VICENZA, Italy – Fine jewelry manufacturers showing their collections at the Vicenzaoro trade fair last month continued to push creativity to stay ahead of the competition and heal an ailing market.
Italy registered a 17.9 percent drop in exports to the U.S. last year versus 2004. With a 20 percent export share, or $669.4 million, however, the U.S. remains the number-one market for Italian jewelry.
Rather than whittling costs, jewelers are stimulating consumer spending via superior craftsmanship and lots of rose gold, which was the fair’s novelty. It was shown in every variation: by itself, matched with white and yellow gold and in shiny and matte finishes.
Calgaro added black gold to its offerings, while Luca Carati dabbled with blue gold. Both are special rhodium treatments on white gold.
Feminine flourishes reverberated throughout the booths, with nature-driven shapes and sinuous motifs on display. While sapphires and fancy diamonds took a back seat, diamonds and colored stones such as aquamarines, topaz, smoky quartz and kogolong were popular.
Most vendors reported brisk holiday sales and expect double-digit increases for 2006.
“China shook us all very much because it was a new kind of competition,” said Leopoldo Poli, co-owner of La Nouvelle Bague. “It forced us to do better and be more innovative based on our history and culture.”

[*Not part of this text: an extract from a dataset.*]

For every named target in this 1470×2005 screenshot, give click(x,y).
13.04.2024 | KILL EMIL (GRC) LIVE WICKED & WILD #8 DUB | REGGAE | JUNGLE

Most exhibitors still consider China too immature to become a new market for their wares, with the exception of Pianegonda, Antonini and Fope, which opened a branch office in Beijing in September targeted at potential customers with growing income.
“China is an increasingly rich market that appreciates the Made in Italy label. We wanted to check out the reaction,” said Valeria Verlato, Fope’s marketing manager.
Pianegonda just opened a store in Hong Kong and a second is slated for June in Beijing, following an outpost in Shanghai last April.
“China is fascinated by Italian products because, as much as our styles are copied, no one can imitate our brand values and lifestyle,” said Maria Luisa Pianegonda, marketing manager.
Pianegonda, which only presents its silver jewels at Vicenzaoro, said it tripled its U.S. business, which now accounts for 20 percent of sales.
You May Also Like
Antonini, whose business in North America and the Caribbean is thriving, pushed rose gold with its Alaska and Panama collections. Highlights were long earrings made with circular links filled with diamonds and finished with smoky quartz, amethyst or morganite.
Antonini is available in 50 North American doors, including Neiman Marcus, Saks Fifth Avenue and Holt Renfrew. The firm has just signed an agreement with Harvey Nichols to sell in its Dubai store.
Luca Carati is another company with a U.S. presence, registering 20 to 30 percent sales increases in 2005.
Versatile pieces, like diamond earrings made with three detachable circles, were key trends for a casual look.
“We wanted pieces that transform, depending on whether you dress up or down,” said Federica Boido, vice president.
In response to pressure from counterfeiters, Calgaro decided to put its silver-spun pieces on the back seat and instead push a new collection of chains that was in the works for one year.
The collection comprises multiple chains with a circular clasp in different combinations of gold, including black gold. Styles sometimes feature diamonds.
Marco Valente, the owner of the namesake firm, said research, new materials and fresh styles were central to raising brand awareness and growing success.
Valente showcased an evolution of last year’s Marina chain. Called Namibia, the new version of the chunky links is a progression of ebony, gold, fossil ivory and leather, dotted with cabochon-cut tourmalines, sapphires and peridots.
Fope’s new collections are named after the owner’s daughters, Giulia and Lavinia. White gold, pearls and half moon-shaped diamonds dominate Giulia, while Lavinia spotlights rose gold for necklaces, bangles and cluster earrings with diamond-studded sliding clamps.
Annamaria Cammilli offered pretty florals, namely dainty calla and daisies in matte gold with colored diamonds in gradient pastel hues. The Florentine jeweler, which is now tackling the U.S. market, specializes in four gold colors: white, rose, lemon yellow and apricot yellow.
La Nouvelle Bague was inspired by India. It crafted bracelets from thick silk ropes in black, orange or white, and enriched with chiseled gold tubes, diamonds and enamel. The same ropes were used for lariat necklaces featuring a pair of sculptured boules dangling from the ends.
“It’s a very Imperial style, rich but refined,” said co-owner Poli.
Sparkling pavé is Leo Pizzo’s forte, this time served up in drop-shaped charms, hearts and flowers with white diamonds that give way to colored ones, as well as pink sapphires. Also on display was Elemento, a new men’s line made with burnished silver, white gold and rough diamonds.